▶ **Stored items**:
----

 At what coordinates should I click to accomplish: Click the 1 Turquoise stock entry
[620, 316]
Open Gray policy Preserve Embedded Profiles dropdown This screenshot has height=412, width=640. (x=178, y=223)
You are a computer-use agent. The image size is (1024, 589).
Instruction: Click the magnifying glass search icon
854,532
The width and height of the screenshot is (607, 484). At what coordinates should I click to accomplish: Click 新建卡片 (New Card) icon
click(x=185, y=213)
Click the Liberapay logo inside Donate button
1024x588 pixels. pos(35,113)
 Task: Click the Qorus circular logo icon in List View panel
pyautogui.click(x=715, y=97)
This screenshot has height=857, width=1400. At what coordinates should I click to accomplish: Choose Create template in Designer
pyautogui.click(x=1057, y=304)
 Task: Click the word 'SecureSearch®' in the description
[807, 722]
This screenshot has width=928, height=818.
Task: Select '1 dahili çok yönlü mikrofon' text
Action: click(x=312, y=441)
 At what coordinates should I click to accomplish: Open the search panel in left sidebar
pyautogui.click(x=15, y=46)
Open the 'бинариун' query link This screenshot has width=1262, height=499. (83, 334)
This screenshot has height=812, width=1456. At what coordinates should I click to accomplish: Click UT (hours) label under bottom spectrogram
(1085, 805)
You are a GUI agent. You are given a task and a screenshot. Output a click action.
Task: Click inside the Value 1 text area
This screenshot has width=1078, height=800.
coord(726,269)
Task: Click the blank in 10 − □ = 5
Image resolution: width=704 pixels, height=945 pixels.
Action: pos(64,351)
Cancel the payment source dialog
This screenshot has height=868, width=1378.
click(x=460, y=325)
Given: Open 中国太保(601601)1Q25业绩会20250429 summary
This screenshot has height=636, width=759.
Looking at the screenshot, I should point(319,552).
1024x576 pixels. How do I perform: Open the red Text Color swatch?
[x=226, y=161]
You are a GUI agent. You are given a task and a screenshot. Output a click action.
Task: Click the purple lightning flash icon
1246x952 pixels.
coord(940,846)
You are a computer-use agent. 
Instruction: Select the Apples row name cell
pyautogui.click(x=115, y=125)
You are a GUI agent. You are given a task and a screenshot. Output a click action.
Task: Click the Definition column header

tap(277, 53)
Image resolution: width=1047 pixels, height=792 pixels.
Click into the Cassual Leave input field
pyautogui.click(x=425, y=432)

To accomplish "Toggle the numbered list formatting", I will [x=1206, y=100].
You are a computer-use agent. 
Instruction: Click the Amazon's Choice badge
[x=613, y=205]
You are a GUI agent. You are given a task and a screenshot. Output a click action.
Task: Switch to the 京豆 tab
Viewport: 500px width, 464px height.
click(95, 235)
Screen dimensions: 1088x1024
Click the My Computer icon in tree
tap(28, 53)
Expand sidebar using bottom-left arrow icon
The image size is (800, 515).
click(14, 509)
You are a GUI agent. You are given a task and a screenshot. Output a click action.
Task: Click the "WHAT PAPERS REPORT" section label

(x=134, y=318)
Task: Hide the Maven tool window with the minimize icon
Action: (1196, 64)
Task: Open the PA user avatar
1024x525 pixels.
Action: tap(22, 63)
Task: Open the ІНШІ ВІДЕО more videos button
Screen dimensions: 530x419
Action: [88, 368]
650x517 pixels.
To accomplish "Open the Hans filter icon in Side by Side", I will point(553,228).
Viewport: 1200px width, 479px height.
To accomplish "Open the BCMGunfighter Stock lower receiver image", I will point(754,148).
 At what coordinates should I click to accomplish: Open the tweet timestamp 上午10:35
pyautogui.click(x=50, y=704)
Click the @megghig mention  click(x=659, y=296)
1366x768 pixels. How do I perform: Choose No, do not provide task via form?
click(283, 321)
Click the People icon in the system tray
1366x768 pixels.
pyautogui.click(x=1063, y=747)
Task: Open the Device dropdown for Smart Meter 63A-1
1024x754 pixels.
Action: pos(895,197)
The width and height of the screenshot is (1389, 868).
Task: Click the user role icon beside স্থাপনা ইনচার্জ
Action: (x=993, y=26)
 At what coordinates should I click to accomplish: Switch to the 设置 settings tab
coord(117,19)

----

▶ **TRY IT**:
Print the records above exactly as written.

▶ **TASK SOLUTION**:
 At what coordinates should I click to accomplish: Click the 1 Turquoise stock entry
[620, 316]
Open Gray policy Preserve Embedded Profiles dropdown This screenshot has height=412, width=640. (x=178, y=223)
You are a computer-use agent. The image size is (1024, 589).
Instruction: Click the magnifying glass search icon
854,532
The width and height of the screenshot is (607, 484). At what coordinates should I click to accomplish: Click 新建卡片 (New Card) icon
click(x=185, y=213)
Click the Liberapay logo inside Donate button
1024x588 pixels. pos(35,113)
 Task: Click the Qorus circular logo icon in List View panel
pyautogui.click(x=715, y=97)
This screenshot has height=857, width=1400. At what coordinates should I click to accomplish: Choose Create template in Designer
pyautogui.click(x=1057, y=304)
 Task: Click the word 'SecureSearch®' in the description
[807, 722]
This screenshot has width=928, height=818.
Task: Select '1 dahili çok yönlü mikrofon' text
Action: click(x=312, y=441)
 At what coordinates should I click to accomplish: Open the search panel in left sidebar
pyautogui.click(x=15, y=46)
Open the 'бинариун' query link This screenshot has width=1262, height=499. (83, 334)
This screenshot has height=812, width=1456. At what coordinates should I click to accomplish: Click UT (hours) label under bottom spectrogram
(1085, 805)
You are a GUI agent. You are given a task and a screenshot. Output a click action.
Task: Click inside the Value 1 text area
This screenshot has width=1078, height=800.
coord(726,269)
Task: Click the blank in 10 − □ = 5
Image resolution: width=704 pixels, height=945 pixels.
Action: pos(64,351)
Cancel the payment source dialog
This screenshot has height=868, width=1378.
click(x=460, y=325)
Given: Open 中国太保(601601)1Q25业绩会20250429 summary
This screenshot has height=636, width=759.
Looking at the screenshot, I should point(319,552).
1024x576 pixels. How do I perform: Open the red Text Color swatch?
[x=226, y=161]
You are a GUI agent. You are given a task and a screenshot. Output a click action.
Task: Click the purple lightning flash icon
1246x952 pixels.
coord(940,846)
You are a computer-use agent. 
Instruction: Select the Apples row name cell
pyautogui.click(x=115, y=125)
You are a GUI agent. You are given a task and a screenshot. Output a click action.
Task: Click the Definition column header

tap(277, 53)
Image resolution: width=1047 pixels, height=792 pixels.
Click into the Cassual Leave input field
pyautogui.click(x=425, y=432)

To accomplish "Toggle the numbered list formatting", I will [x=1206, y=100].
You are a computer-use agent. 
Instruction: Click the Amazon's Choice badge
[x=613, y=205]
You are a GUI agent. You are given a task and a screenshot. Output a click action.
Task: Switch to the 京豆 tab
Viewport: 500px width, 464px height.
click(95, 235)
Screen dimensions: 1088x1024
Click the My Computer icon in tree
tap(28, 53)
Expand sidebar using bottom-left arrow icon
The image size is (800, 515).
click(14, 509)
You are a GUI agent. You are given a task and a screenshot. Output a click action.
Task: Click the "WHAT PAPERS REPORT" section label

(x=134, y=318)
Task: Hide the Maven tool window with the minimize icon
Action: (1196, 64)
Task: Open the PA user avatar
1024x525 pixels.
Action: tap(22, 63)
Task: Open the ІНШІ ВІДЕО more videos button
Screen dimensions: 530x419
Action: [88, 368]
650x517 pixels.
To accomplish "Open the Hans filter icon in Side by Side", I will point(553,228).
Viewport: 1200px width, 479px height.
To accomplish "Open the BCMGunfighter Stock lower receiver image", I will point(754,148).
 At what coordinates should I click to accomplish: Open the tweet timestamp 上午10:35
pyautogui.click(x=50, y=704)
Click the @megghig mention  click(x=659, y=296)
1366x768 pixels. How do I perform: Choose No, do not provide task via form?
click(283, 321)
Click the People icon in the system tray
1366x768 pixels.
pyautogui.click(x=1063, y=747)
Task: Open the Device dropdown for Smart Meter 63A-1
1024x754 pixels.
Action: pos(895,197)
The width and height of the screenshot is (1389, 868).
Task: Click the user role icon beside স্থাপনা ইনচার্জ
Action: (x=993, y=26)
 At what coordinates should I click to accomplish: Switch to the 设置 settings tab
coord(117,19)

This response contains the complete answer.